Miré de nuevo a la farmacéutica. Ella había girado la cara y su ojo destapado observaba algún lugar impreciso del infierno alrededor. Me di cuenta, por primera vez en todos esos años, de que aquella mujer no era una simple amante con la que mi padre follaba de vez en cuando. Y, a pesar de todo, no pude soportarlo. Un sanitario del Samur se acercó a ella en ese momento y se agachó para decirle algo que no pude escuchar. Mi padre se separó de mí y llegó a tiempo de acompañar a la farmacéutica al interior de la ambulancia donde iban a trasladarla. Me marché de allí sin despedirme.

Aparentemente, no había daños visibles en nuestro edificio. Cuando entré en el piso, la asistenta que venía cada mañana a nuestra casa se sobresaltó. Estaba sentada en el sofá del salón viendo las noticias. En la pantalla podía verse la misma imagen apocalíptica que acababa de vivir en persona minutos atrás. Tuve una sensación inquietante, como si existiera otra dimensión en la que se pudiera observar el mundo desde fuera.

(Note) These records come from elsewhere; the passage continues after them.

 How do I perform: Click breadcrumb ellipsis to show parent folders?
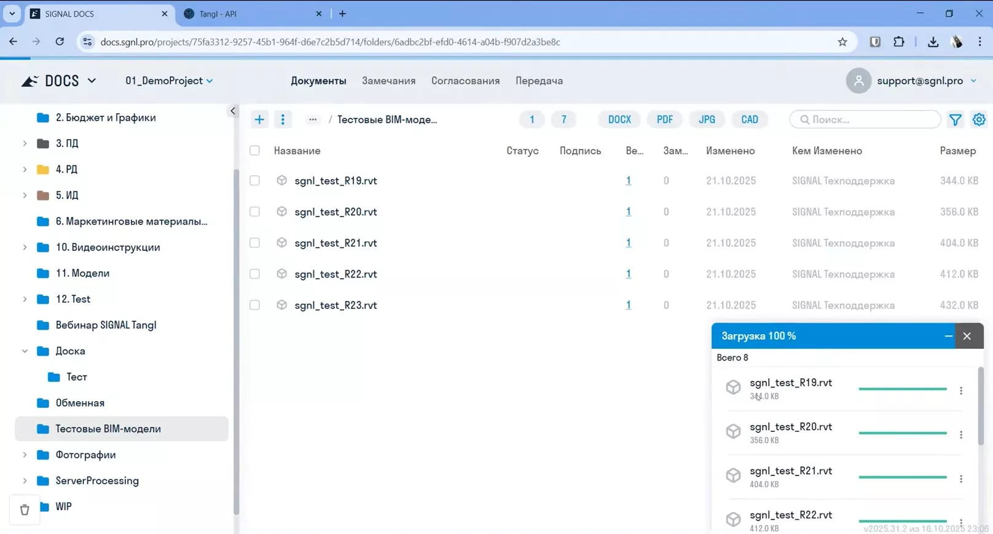coord(313,119)
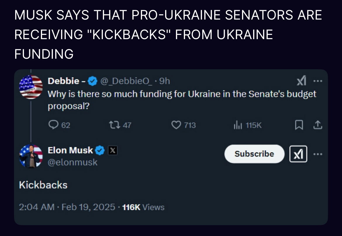Open Elon Musk's profile name link

tap(70, 150)
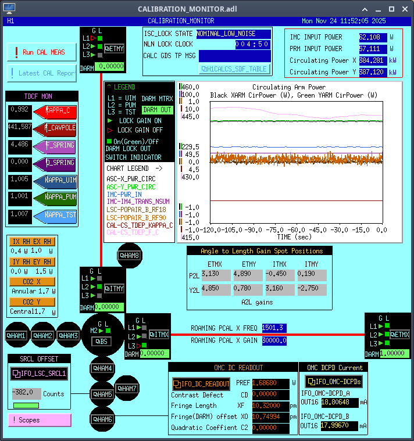Open the BS beamsplitter display
The image size is (414, 441).
[x=102, y=341]
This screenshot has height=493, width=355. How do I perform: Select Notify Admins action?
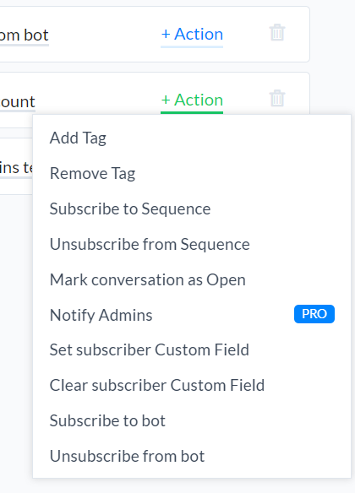click(x=192, y=315)
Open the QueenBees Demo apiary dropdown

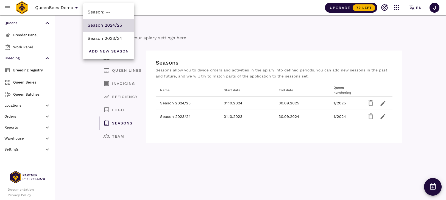click(x=56, y=8)
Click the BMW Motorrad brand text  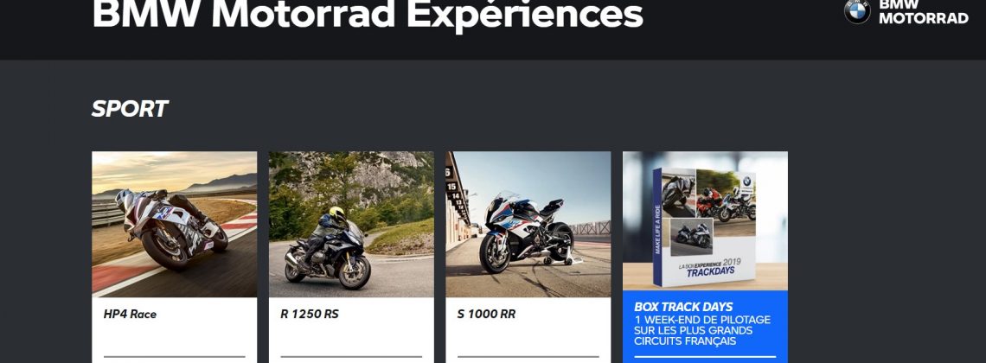[923, 11]
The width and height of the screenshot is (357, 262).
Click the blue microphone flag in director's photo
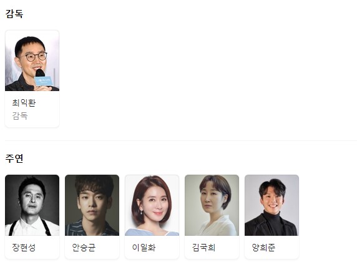[x=43, y=81]
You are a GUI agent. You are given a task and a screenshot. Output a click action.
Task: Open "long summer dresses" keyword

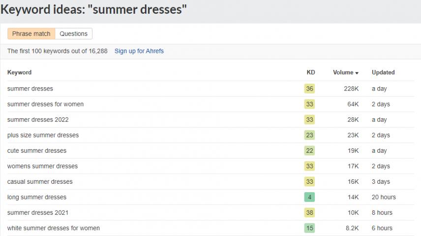[36, 197]
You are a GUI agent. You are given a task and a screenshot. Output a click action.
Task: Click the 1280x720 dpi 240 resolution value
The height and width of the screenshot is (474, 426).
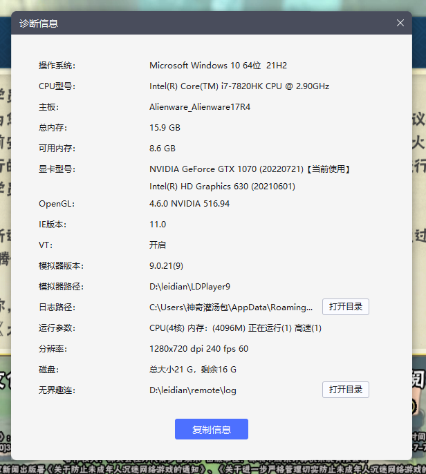198,349
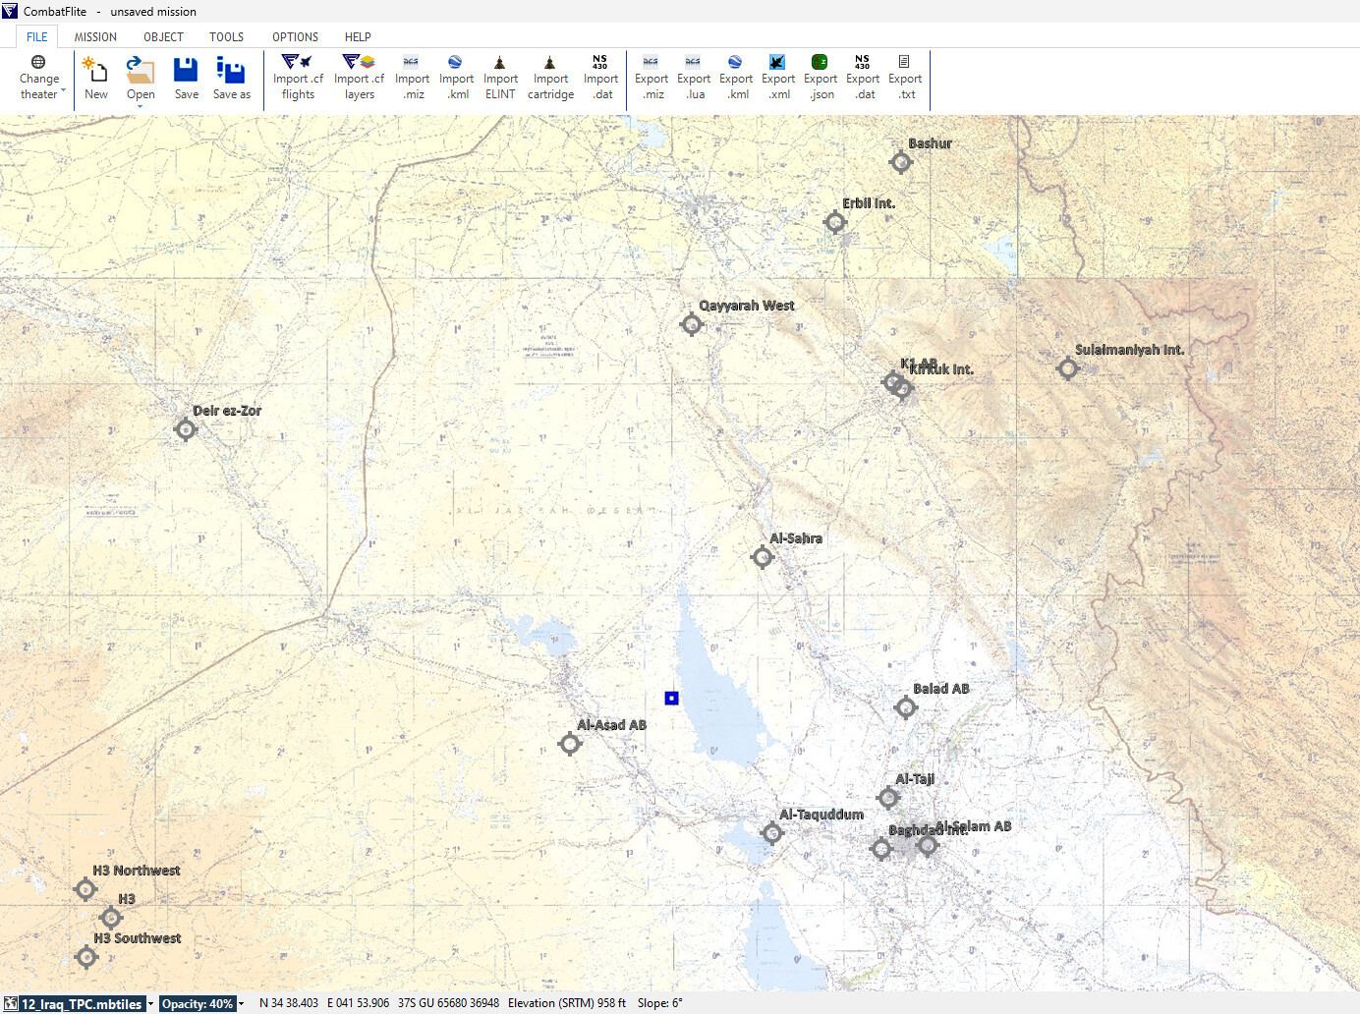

—¿Cómo está mi madre? —le pregunté.

—Dormida en la cama —respondió ella.

—¿No se ha despertado con el ruido de la explosión?

—No. Creo que debió tomar somníferos en mitad de noche.

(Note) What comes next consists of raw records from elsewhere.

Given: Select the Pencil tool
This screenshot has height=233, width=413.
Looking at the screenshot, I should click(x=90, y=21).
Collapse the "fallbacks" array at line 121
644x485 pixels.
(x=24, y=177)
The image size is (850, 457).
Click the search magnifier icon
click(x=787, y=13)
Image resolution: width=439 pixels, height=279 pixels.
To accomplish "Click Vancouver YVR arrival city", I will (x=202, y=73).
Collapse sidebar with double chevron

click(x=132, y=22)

Me asomé a su habitación, que aún permanecía en una penumbra anacrónica. Tal vez se acababa de despertar, o quizás el ruido de la puerta la sacó de su sueño.

—Hola, hija. ¿Has tenido un buen día hoy?

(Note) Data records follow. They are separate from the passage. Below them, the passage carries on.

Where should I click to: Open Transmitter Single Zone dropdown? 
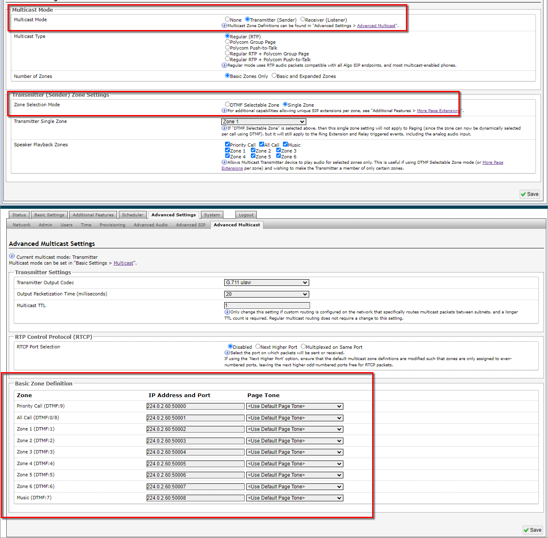pyautogui.click(x=263, y=122)
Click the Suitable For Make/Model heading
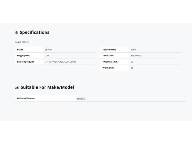This screenshot has height=144, width=192. [47, 87]
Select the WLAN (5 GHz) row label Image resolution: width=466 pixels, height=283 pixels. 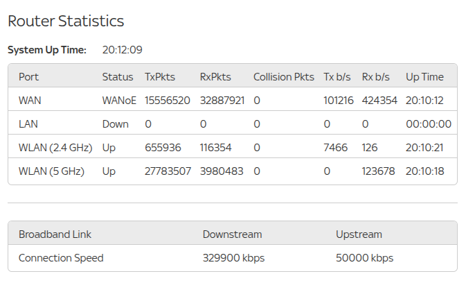[x=50, y=171]
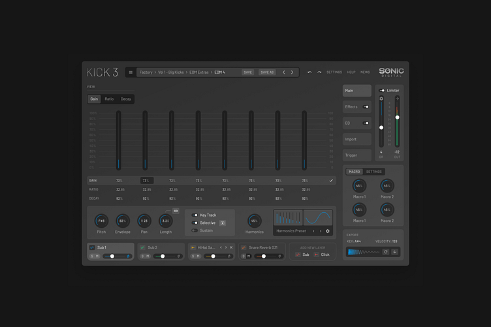
Task: Remove the HiHat layer with X icon
Action: (230, 247)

En el año 2000 hubo un atentado terrorista muy cerca de la casa donde vivo. Los datos referentes al atentado son reales. El resto es pura ficción.

31 comentarios en “Atentado

  1. jandriya

    Sabes? Mi padre no cogió ese 53 ese día porque se paró a comprar el periódico en el quiosco de la calle Torrelaguna, donde vivía. Y J., al que no conocía yo por entonces, también lo vivió en primera línea, pues al salir del metro para llegar a su trabajo, en Condesa de Venadito, se produjo la explosión y se encontró con la masacre en directo un poco más adelante. Me está contando detalles ahora mismo que te hubiera gustado escuchar para el relato.
    Enhorabuena, magnífico relato como siempre amiga.

  2. Muy buen relato Mayte. Precisión cirujana para describir desde la primera línea una pesadilla que nos tocó a todos vivir de una forma u otra, aderezada con otras microhistorias y un drama familiar. Enhorabuena.

  3. Muy buen relato, Mayte. Me encantan las historias dentro de las historias, como muñecas rusas. Me he quedado con ganas de saber más sobre el hilo familiar. En relación con los atentados, recuerdo alguna vez, de noche, cuando el cielo se volvió rojo de repente y los cristales de las ventanas del piso temblaron en sus marcos. Yo vivía por entonces en Romo, Getxo. En fin, esa es otra historia. Un abrazo para ti.

  4. Me gusta mucho cómo has conseguido entremezclar el atentado con la historia de a pie, consigues describir el horror del atentado sin recrearte y eso hace que llegue mucho más. Algo que ciertos autores consagrados no han conseguido. Enhorabuena, Mayte. Un besote

  5. En esta excelente descripción muestras como la grandilocuencia que justifica el uso de la violencia se entreteje con la vida de los humildes que sufren las consecuencias. Pueden pedir que el poder les perdone, pero estos actos inhumanos permanecerán en nuestra memoria. Un abrazo.

  6. Excelente relato de un período plagado de momentos tan duros como el que describes. Pero siendo el atentado el centro del relato (y muy bien revivido), creas una subtrama que afecta a la protagonista, con el reconocimiento de algo que sospechaba, esa farmacéutica amante del padre. Tramas cruzadas, como vidas cruzadas que convergen una mañana que debería haber sido plácida y no lo fue. Muy bueno, enhorabuena. Un abrazo.